Saudi Arabia’s co-belligerent status was publicly confirmed on May 13 when Reuters reported weeks of covert Saudi strikes on Iranian territory — an operation conducted while the Saudi foreign ministry issued public statements calling for de-escalation and diplomatic resolution.
Frequently Asked Questions
What specific nuclear facilities would renewed strikes target?
The primary targets include Natanz — where satellite imagery now shows rooftop construction blocking overhead observation — and Fordow, an enrichment facility buried 80-90 metres beneath a mountain near Qom. During Operation Epic Fury’s initial phase, the US deployed GBU-57 Massive Ordnance Penetrators against both facilities — 12 bombs on Fordow and 2 on Natanz. ISIS-Online post-attack assessments found significant structural damage at Natanz but noted reconstruction activity consistent with a programme rebuilding beneath the rubble. The challenge for planners is that striking the same targets twice requires confirming what exists underneath new construction — and the only monitoring mechanism (satellites) is now being actively countered.
What is Iran’s stated doctrine for responding to renewed strikes?
Iran operates a “decentralised mosaic defence” doctrine designed to continue fighting after the loss of senior commanders or centralised facilities. The Defence Council declared that Tehran no longer considers itself limited to retaliatory responses — “objective signs of threat” constitute grounds for pre-emptive action. The IRGC Navy specifically threatened “a heavy assault on one of the bases in the region used by US forces” if commercial vessels are attacked. This doctrine was tested during Epic Fury: despite losing multiple senior commanders including IRGC Navy chief Tangsiri on March 30, Iranian forces continued independent operations including the May 6 strike on the CMA CGM San Antonio inside a US-escorted corridor.
Has Pakistan outlined specific evacuation routes for Hajj pilgrims?
Pakistan is preparing emergency airlift contingency plans but has not published specific routing, according to NewsX reporting in May 2026. The challenge is structural: Jeddah’s King Abdulaziz International Airport is the primary international access point for Hajj pilgrims, and ground evacuation routes from Makkah pass through terrain that would be contested in any scenario involving Iranian strikes on Saudi military infrastructure. Pakistan has 119,000 of its own pilgrims scheduled in the Kingdom. Indonesia has 221,000, with first departures originally scheduled for April 22.

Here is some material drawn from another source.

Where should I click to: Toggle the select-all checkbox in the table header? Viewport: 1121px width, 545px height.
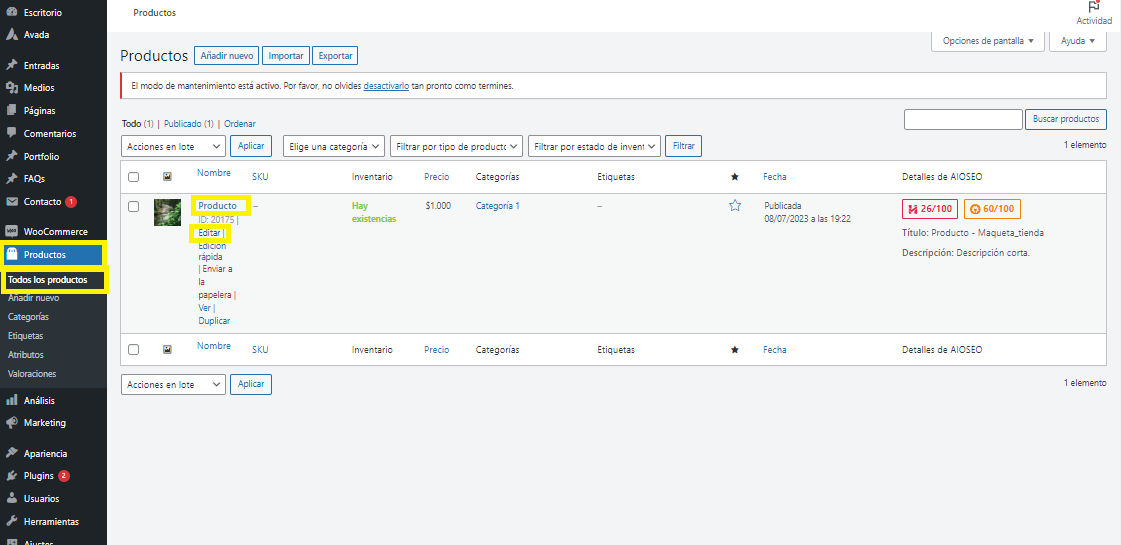point(133,177)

Could Saudi Arabia refuse to allow strikes from its territory?
The early-May suspension of US access to Prince Sultan Air Base demonstrates the veto exists mechanically. But the $142 billion arms deal signed May 13, the public confirmation of co-belligerency the same day, and the restoration of base access within 48 hours of the suspension all indicate the veto’s political cost exceeds what Riyadh will pay. The War Powers clock-reset triggered by Operation Sledgehammer means Congressional authorisation timelines now govern US operational tempo — a dynamic that leaves Saudi input as consultative rather than determinative.

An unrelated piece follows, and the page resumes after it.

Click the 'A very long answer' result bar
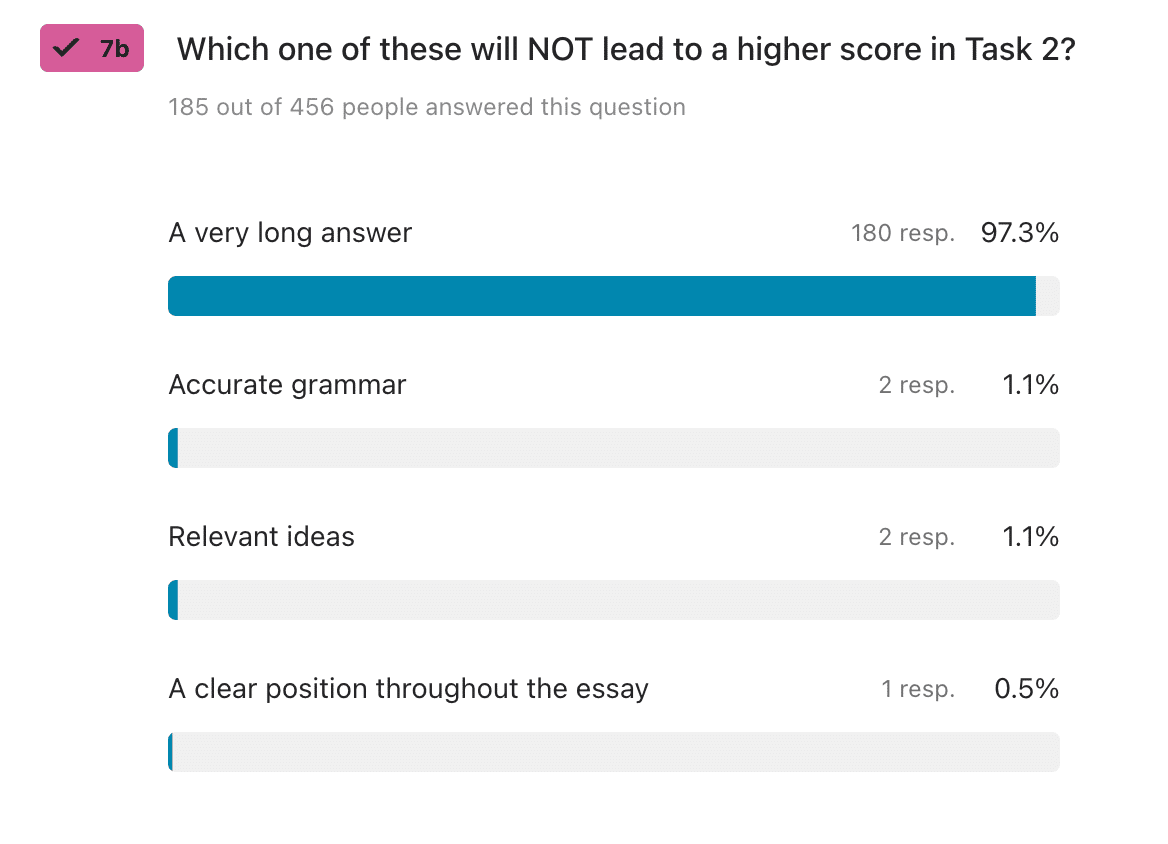The height and width of the screenshot is (844, 1168). point(614,296)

What happened to the 2,400 PAC-3 rounds Saudi Arabia has already used?
Saudi Arabia entered the war with approximately 2,800 PAC-3 MSE interceptors — the terminal-phase defence against Iranian ballistic missiles. After 78 days of conflict including multiple Iranian missile barrages targeting Eastern Province oil infrastructure, Riyadh, and military bases, approximately 2,400 rounds have been expended. The $9 billion replenishment contract signed January 30, 2026 ordered new production from Lockheed Martin’s Camden, Arkansas facility, which produces roughly 620 rounds per year across all global customers including the US military itself. At current production rates and assuming Saudi Arabia receives priority allocation, meaningful restocking remains 12-18 months away.